Trader architectures have been proposed as part of distributed object [OMG96] and AI [Deck97] architectures, and there is a rich space of architectural choices in trader design. However, none of these traders is well suited to address the scalability, heterogeneity and evolution of a web-based service market. This paper describes the design and implementation of WebTrader, a trading service for locating and accessing other web services. First, we expand on trader concept, and describe the design choices in a trader architecture. Next, we discuss the appropriate choices in a trader "of and for the web". Third, we present details of the WebTrader implementation, and a usage scenario. Finally, we discuss related work and the future of our approach.

2. Trader Architectures

2.1. Overview

Traders mediate between clients and services, thus providing a loosely coupled architecture where the binding between service and client is dynamically (re)established (Figure 1 shows the message flows). Services publish their capabilities and availability by registering service advertisements with the trader (a.k.a exporting to the trader). Service advertisements contain one or more service handles (multiple handles for multi-portal services) and an offer descriptor. The offer descriptor describes a service offer in terms of the service type description (including access methods), and a set of named properties that capture unique characteristics of the service instance as (name,value) pairs. Service characteristics that are described in instance properties may include the geographic location of a network gateway service, the fidelity and accuracy of an interactive map service, service cost and payment options of a stock advisory service, and the languages supported by a text-to-speech translation service. A client queries the trader by supplying a service template (a.k.a imports service descriptors from the trader). In response, it receives a collection of matching service descriptors. The service template specifies the desired service type, and property predicates representing the selection criteria for service instances.

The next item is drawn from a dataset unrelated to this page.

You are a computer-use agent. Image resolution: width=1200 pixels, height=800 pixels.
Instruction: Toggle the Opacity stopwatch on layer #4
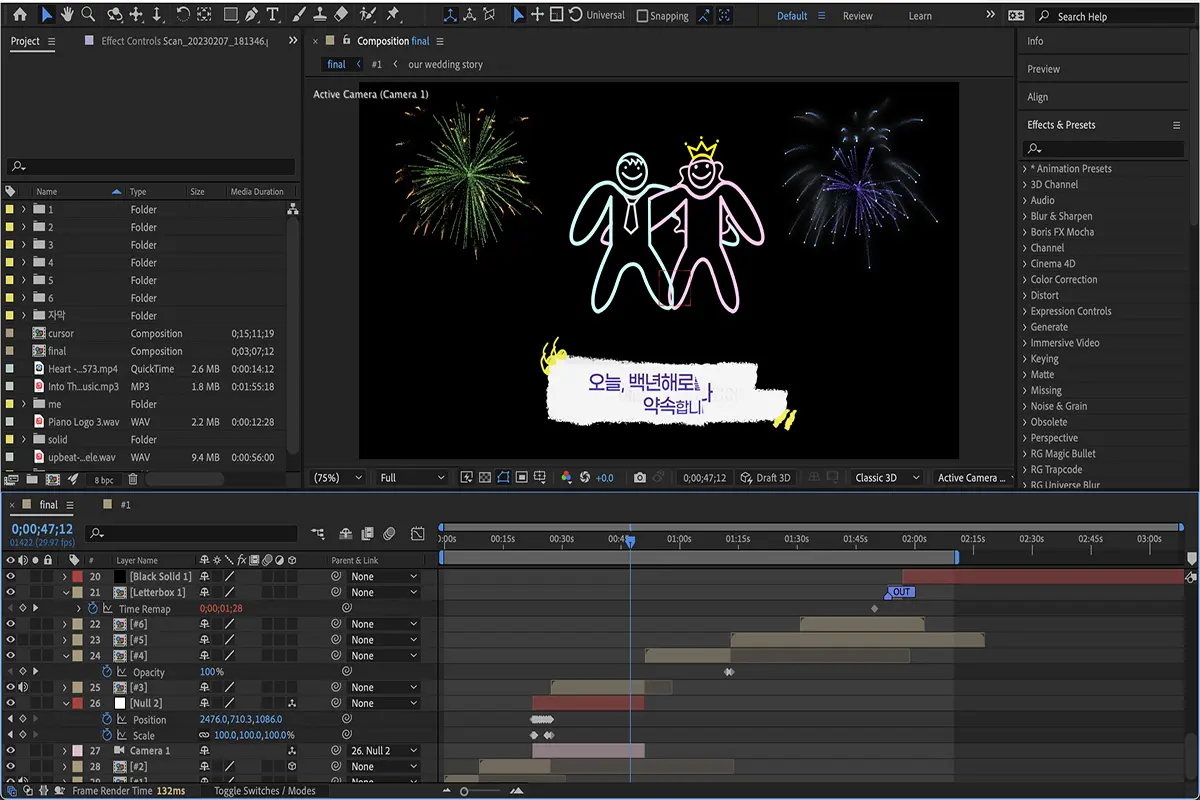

Figure 1: Interaction between a trader and clients

Trading functionality is differentiated into modules for type management, service offer management and matchmaking. A type management module supports and provides access to a common type model that is shared between clients, traders and services. A service offer service (SOS) provides a publication API for services to publish service advertisements, and a query API for other modules to retrieve selected advertisements. A matchmaker provides a soft matching capability by which the trader determines the service descriptors that best match a service template. As trader service models are more structured than web document models, the matchmaking heuristics are more specialized, structured and domain-dependent than those of document search engines. As mentioned earlier, matchmakers superficially resemble search engines but perform a more structured search. Consequently, the matchmaking heuristics in a trader need to model the vocabularies, distance functions and equivalence classes in a domain-specific property space, in contrast to the keyword-based, domain-neutral matchmaking supported by document search engines.

A single trader is unlikely to scale to the internet due to scoping and performance issues. A trader needs access to the offer space that it trades with, and it is unlikely that a single trader will get access to every service advertisement on the internet. Even if such access were possible, traders may want to specialize in the type of advertisements they handle and the performance they guarantee. These reasons motivate the need for trader federation schemes that allow multiple traders to partition and contextualize an offer space, allowing the trade computation to be distributed and specialized across multiple traders.

2.2. Design Space

While all proposed trader designs share the architecture described above, they differ in the kinds of services they trade with, the manner in which they acquire service advertisements, the type model they support, and the federation approach they use to scale up trading function. We now describe this design space of choices, and the tradeoffs in making a particular choice. A more detailed design space is described in [Venu98a].

Trade Heterogeneity. Trader designs place different constraints on the protocols supported by the services they trade with. Homogenous trader designs expect the service instances they trade with to support a single access protocol (and therefore a single kind of service handle). The OMG trader service is a homogenous trader which requires all traded service instances to have CORBA handles. Heterogeneous traders trade accommodate multiple service access protocols, and can deal with multi-portal services that export their capabilities via multiple protocols. Heterogeneous traders are more suited to an open service market, where the protocols for service provision are continuously evolving. Conversely, heterogeneous trading adds complexity to the type management approach.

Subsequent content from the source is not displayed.